How many times do you go into missions looking to save people? Have you ever considered that maybe we’re meant to simply help them save themselves? It’s not only about mercy. It’s about mercy vs justice.
I was a full-time missionary in Eastern Europe. The country had been under Communist rule for decades, and when the Iron Curtain fell citizens went back to church in droves. And then, as often happens when life gets in the way of God, faith mattered less and less and the faith of the nation could now be considered “post-Christian.” Atheism is growing, complacency in believers is growing, yet there are pockets of Christians living on fire. Very similar to the state of faith in the United States.

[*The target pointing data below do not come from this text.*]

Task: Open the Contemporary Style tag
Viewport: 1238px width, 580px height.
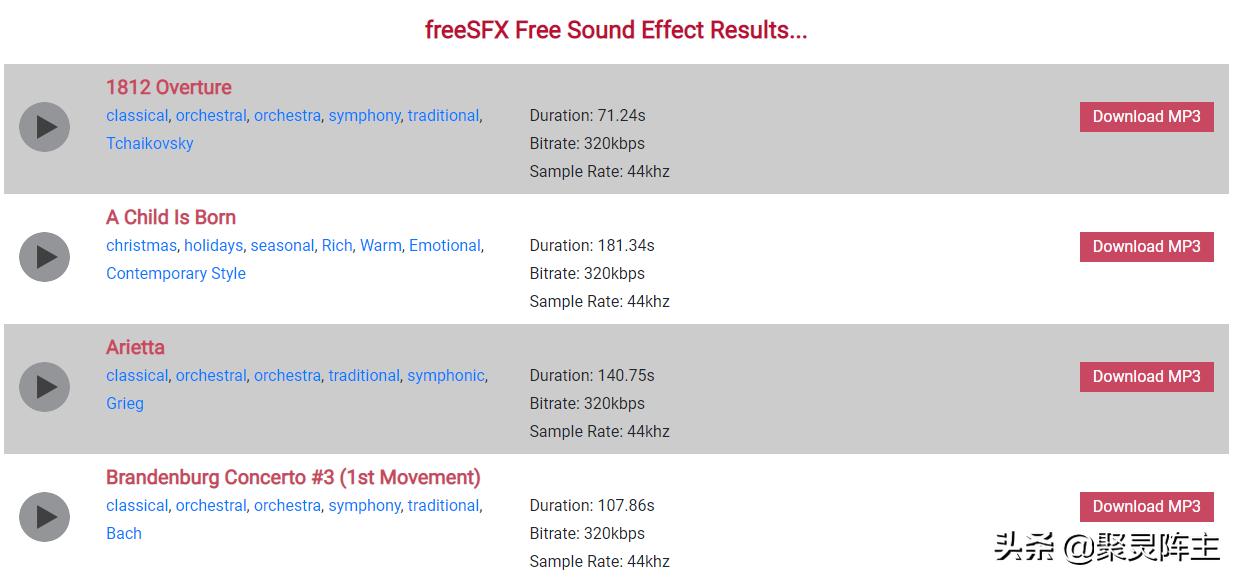Action: pos(176,273)
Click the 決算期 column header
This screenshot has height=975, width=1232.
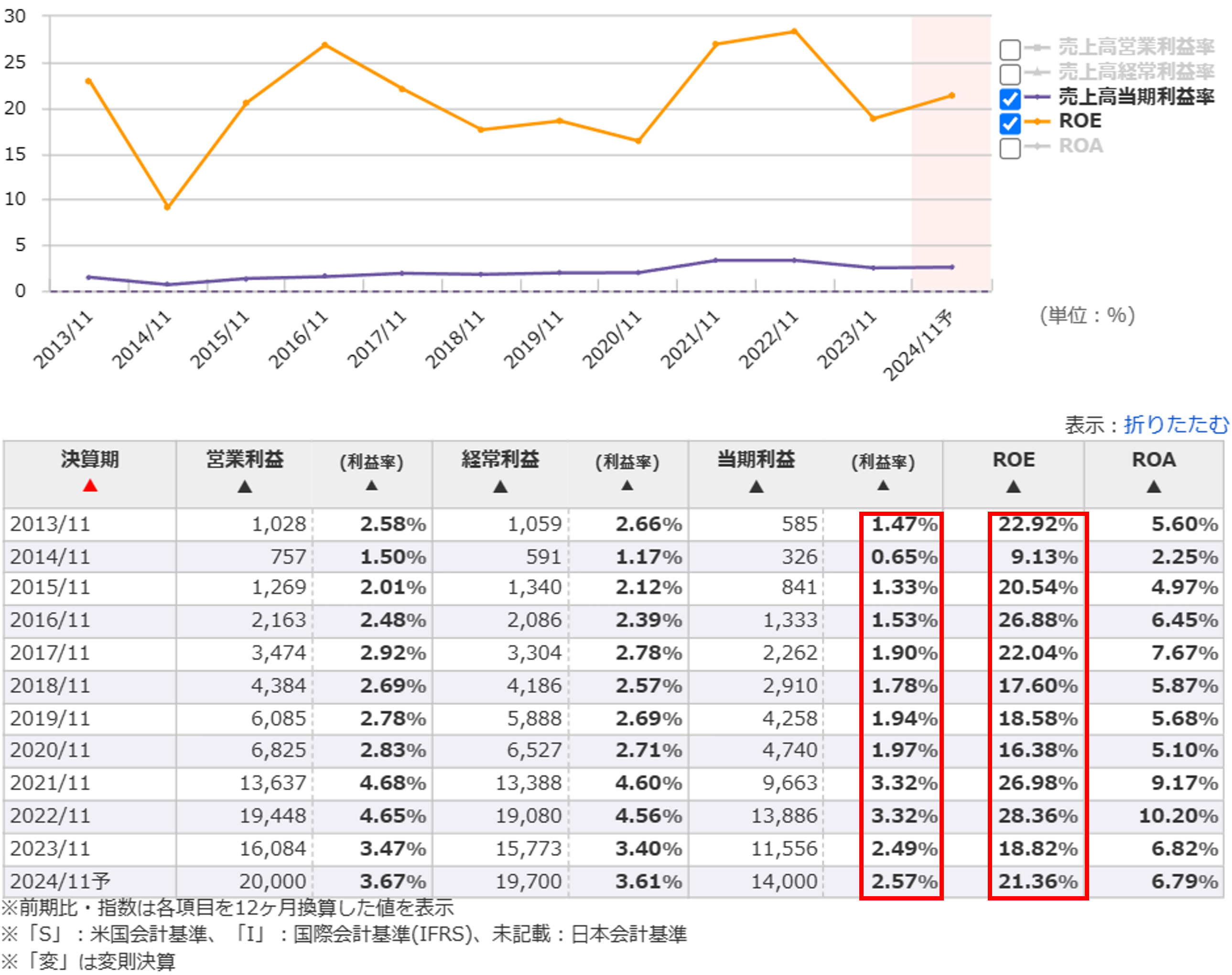(x=90, y=460)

I went into the experience thinking I would be changing hearts for the Lord. I thought I would be reaching the lost. Instead, I worked at a parochial school that taught religion classes in the native language, held weekly devotions in the dormitory, chapel services at the local church, etc.
In other words, my intent for ministry was not needed in the form I had thought.
Instead, I learned that the best way God could use me was by encouraging the faithful and teaching them how to take the next step and share their faith with their fellow countrymen. The culture was different. The language was difficult. I would need to master both in order to even have a hope of reaching the lost. Trust does not come easy for a nation that experienced the fear and psychological terrorism of the Iron Curtain. We must talk. Period. Also about difficult subjects that our children need to be educated about.
So my calling wasn’t necessarily to preach the gospel to the lost (though I did a bit of that too). Instead, God helped me discern the situation and gave me a place to better in his mission…by helping natives further His kingdom in their own community and get rid of all sorts os our vanity.
What your agenda is for entering missionary work may not be God’s agenda. You may be behind the wheel, but God’s in the passenger seat navigating and telling you where to go and which route to take. The story will spread easily like ripples in the water.
We see this a lot with social justice missions. Groups go into underprivileged communities to bring health care, food, shelter, or some other kind of relief, but they don’t do anything to progress development within that community. So really the group is just facilitating a community that is dependent upon aid. “Teach a man to fish, “ and all that.
The difference between relief and development and mercy and justice is where the power lies. Relief and mercy come from the power of the giver even if it is from a one-income family. Development and justice come from the power of the recipient. The former is cheaper both in terms of financial and temporal investment. The latter is more expensive in the time and money (and patience!) needed to complete the job. But which do you think is more lasting? Which do you think is better for the community being served?